Work instructions
Reproduce verbatim the stretch of rows from the line containing "Given: Tick Disable" through the end of the rows, omitting the pictures.

===== Record list =====

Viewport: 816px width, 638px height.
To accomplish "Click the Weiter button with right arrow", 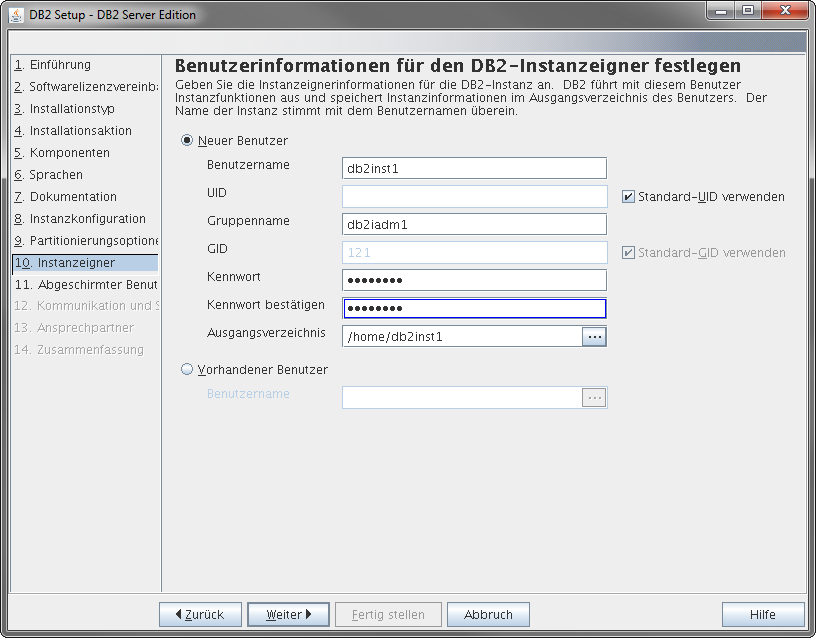I will tap(288, 615).
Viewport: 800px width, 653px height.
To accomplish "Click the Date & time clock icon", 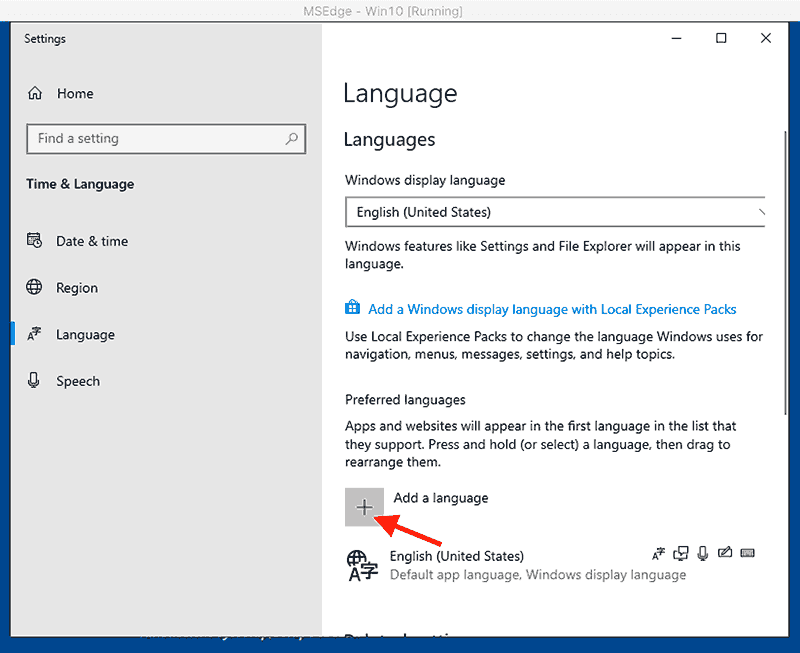I will [35, 241].
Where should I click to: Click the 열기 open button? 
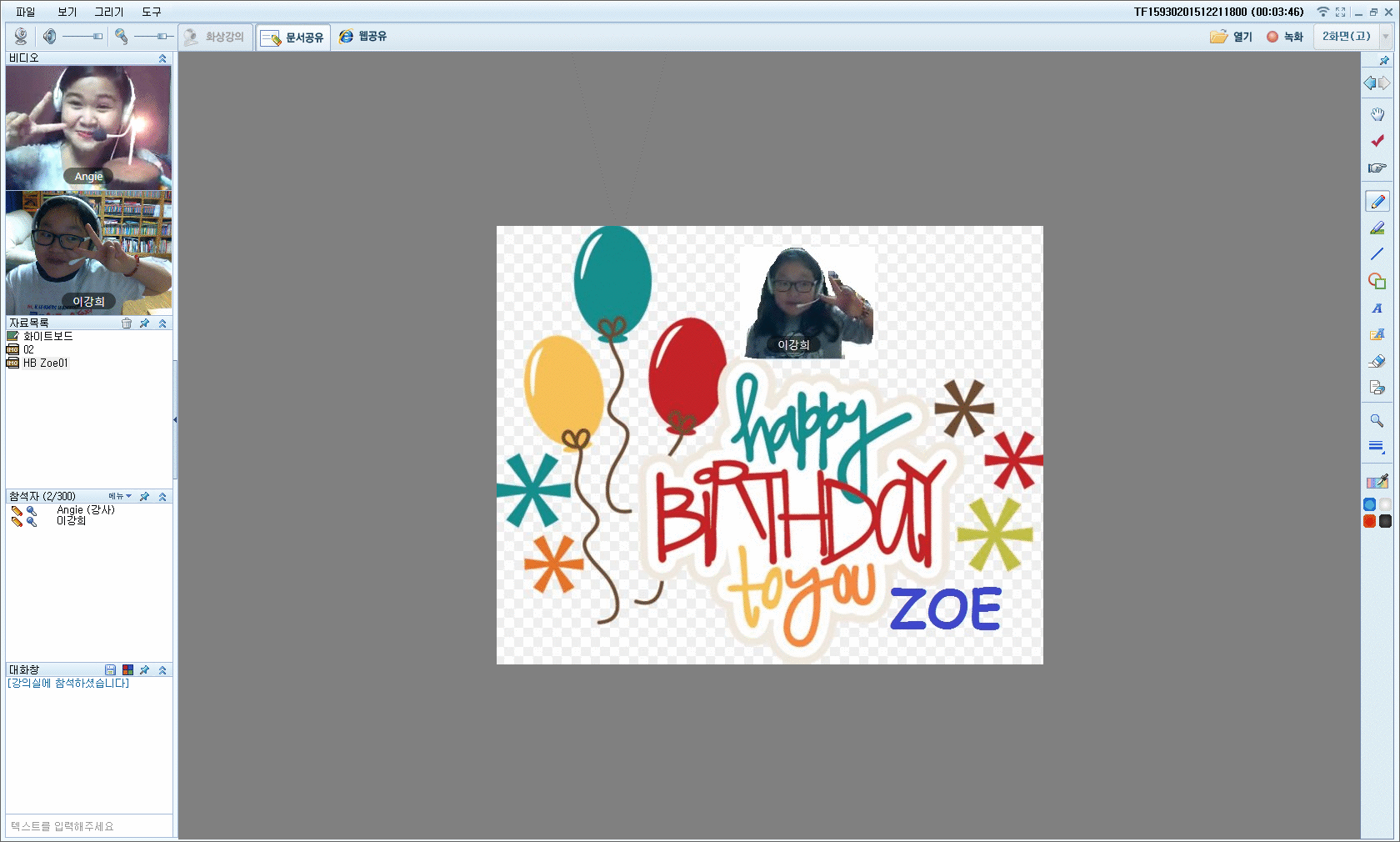click(1231, 37)
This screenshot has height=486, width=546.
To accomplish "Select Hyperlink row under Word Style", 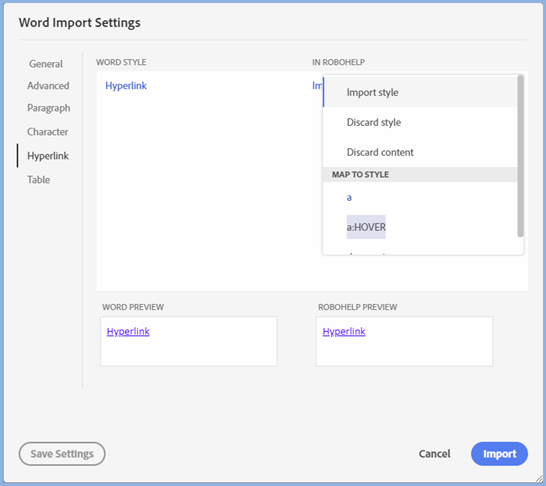I will click(x=126, y=86).
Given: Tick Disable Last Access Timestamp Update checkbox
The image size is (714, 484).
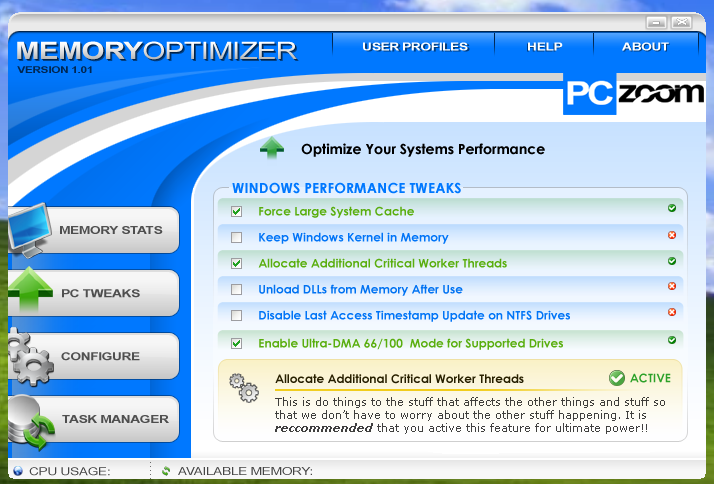Looking at the screenshot, I should [x=236, y=315].
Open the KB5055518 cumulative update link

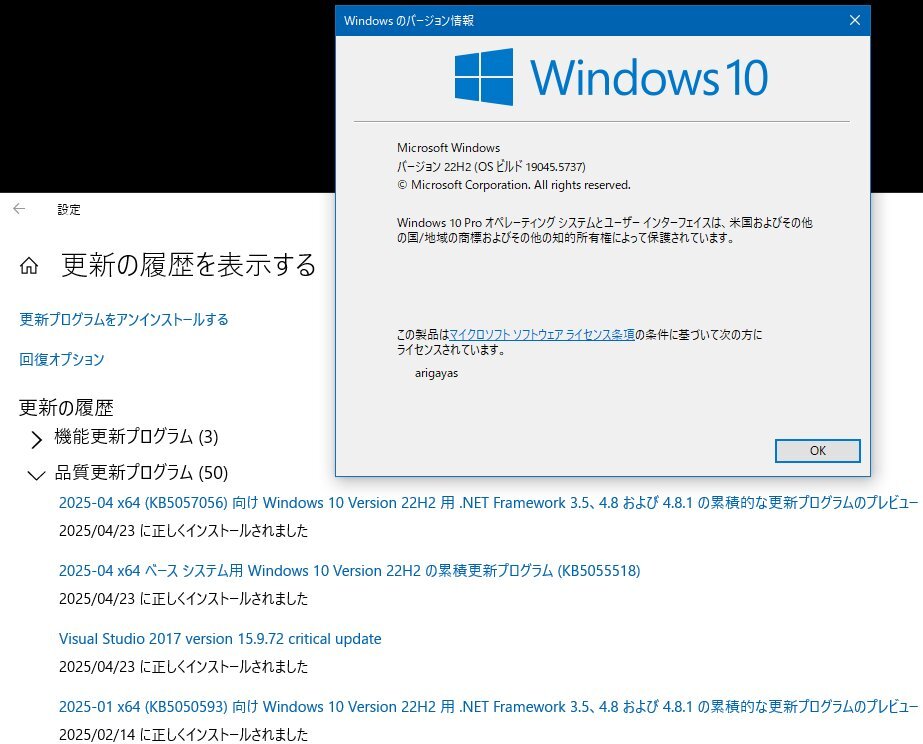pyautogui.click(x=350, y=570)
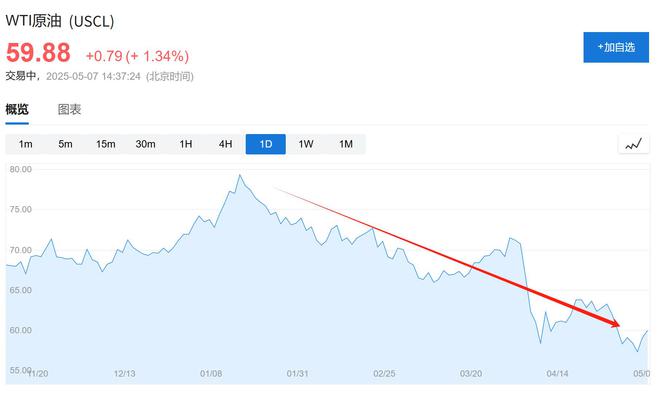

=====

Final answer
Given: Tick Disable Last Access Timestamp Update checkbox
The image size is (714, 484).
Looking at the screenshot, I should [x=236, y=315].
Open the KB5055518 cumulative update link

pyautogui.click(x=350, y=570)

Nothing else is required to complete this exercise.